Texte source:
******************************

Pour le savoir, rendez-vous sur Terre cette fois en compagnie des survivants de la race humaine et des hybrides issus des manipulations génétiques des Oankalis dans L'Initiation. Légèrement plus épais que son prédécesseur mais toujours traduit par l'excellente Jessica Shapiro, ce second tome envisage l'avenir sous un jour encore nouveau en déplaçant le point de vue de Lilith à son fils, Akin. Un nouveau tour de force ?

Une vie, deux mondes
Dans L'Aube, Octavia Butler imaginait un futur où l'humanité avait fini par s'autodétruire. Sauvée in extremis par une étrange (et en apparence répugnante) race extraterrestre, les survivants n'avaient eu d'autre choix que d'accepter la domination Oankali en échange d'une hybridation totale.
Pour mener à bien les négociations et permettre une adaptation en douceur à leur nouvel environnement et à leurs nouveaux bienfaiteurs, les Oankalis avaient décidé de laisser faire Lilith, l'une des survivantes humaines. Malgré une résistance farouche, elle avait fini par convaincre une partie de ses compagnons à accepter la proposition des extraterrestres. L'heure de la re-colonisation de la Terre a sonné.
Des années plus tard, la situation s'est encore compliquée entre les humains qui vivent en harmonie avec les Oankalis entourés d'enfants façonnés par ces derniers et les « opposants » humains qui ont choisi de ne pas rejoindre cette nouvelle société et se retrouvent stérilisés de force et laissés à leur sort au milieu des dangers de cette Terre nouvelle.
Partant du principe que l'espèce humaine est vouée à l'autodestruction si on la laisse en l'état, les Oankalis n'ont en effet permis qu'à ceux qui s'hybrident avec eux de pouvoir jouir d'une descendance.
Akin naît ainsi d'une mère humaine, Lilith, mais également de parents Oankalis, comme le veut la tradition. C'est après l'arrivée de Tino, un humain non modifié, dans le village de Lo qu'Akin devient curieux.
Enlevé par un groupe de pilleurs, il va alors faire la connaissance de ces fameux opposants et être témoin à la fois de leur violence mais aussi de leur désespoir. Même s'il n'est âgé que de moins de deux ans, Akin parle déjà avec la fluence d'un adulte et se souvient de tout, absolument tout.
Comment va-t-il réagir face à ceux qui incarnent la moitié de ce qu'il est ? Comment peut-il réconcilier ces deux camps que tout semble opposer ?
Et surtout… Comment va-t-il survivre au milieu de gens qui peinent à comprendre la complexité de la situation ?

******************************

Données extraites:
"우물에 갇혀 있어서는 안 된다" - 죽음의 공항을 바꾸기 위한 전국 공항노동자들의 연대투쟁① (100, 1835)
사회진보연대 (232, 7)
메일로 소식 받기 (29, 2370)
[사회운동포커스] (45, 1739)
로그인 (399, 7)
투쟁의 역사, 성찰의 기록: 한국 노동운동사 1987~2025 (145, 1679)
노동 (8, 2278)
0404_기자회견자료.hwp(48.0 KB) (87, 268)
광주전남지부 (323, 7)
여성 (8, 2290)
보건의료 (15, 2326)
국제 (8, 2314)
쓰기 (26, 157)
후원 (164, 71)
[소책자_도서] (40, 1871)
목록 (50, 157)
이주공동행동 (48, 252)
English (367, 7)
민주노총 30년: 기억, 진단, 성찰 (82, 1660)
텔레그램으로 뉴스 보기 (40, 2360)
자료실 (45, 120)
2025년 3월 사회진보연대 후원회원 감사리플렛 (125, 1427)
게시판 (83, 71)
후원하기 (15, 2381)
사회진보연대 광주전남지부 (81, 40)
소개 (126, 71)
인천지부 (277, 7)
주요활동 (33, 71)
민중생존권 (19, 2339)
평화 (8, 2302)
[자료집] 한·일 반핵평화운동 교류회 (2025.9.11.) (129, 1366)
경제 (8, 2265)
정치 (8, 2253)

******************************

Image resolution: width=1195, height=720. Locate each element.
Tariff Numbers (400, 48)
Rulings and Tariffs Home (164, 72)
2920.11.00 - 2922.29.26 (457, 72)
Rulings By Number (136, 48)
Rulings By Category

******************************

Objectifs:
A. Repérez dans les enregistrements chaque ligne qui contient le mot « Rulings » et recopiez-la, en tenant compte des majuscules et des minuscules.
B. Rédigez la suite de la critique consacrée à L'Initiation, en reprenant après sa dernière phrase.
Le texte et les enregistrements n'ont aucun lien entre eux.

Réponses aux consignes:
A.
Rulings and Tariffs Home (164, 72)
Rulings By Number (136, 48)
Rulings By Category

B.
L'Initiation prolonge et approfondit la réflexion sur les rapports dominants/dominés mais aussi sur le corps, le genre et la constitution de sociétés différentes. Pour ne pas tomber dans la redites, Octavia Butler a l'idée simple, mais brillante, de passer le flambeau narratif à Akin, un hybride/métis, qui a donc un point de vue différent et certainement encore plus nuancé que sa mère, Lilith, purement humaine. Ainsi, le lecteur va comprendre les deux camps de l'intérieur en tentant de discerner ce qui les rassemble et non ce qui les oppose. C'est aussi, et surtout, une histoire d'incompréhension et d'incommunicabilité que n'aurait pas renié un certain Adrian Tchaikovsky.

Décider de son sort
L'Initiation, même s'il débute du côté Oankali et va même jusqu'à faire un détour dans un de leurs vaisseaux en orbite, se passe majoritairement auprès des « opposants », ces humains dominés qui ont refusé la lente digestion imposée par la race Oankali pour leur propre bien.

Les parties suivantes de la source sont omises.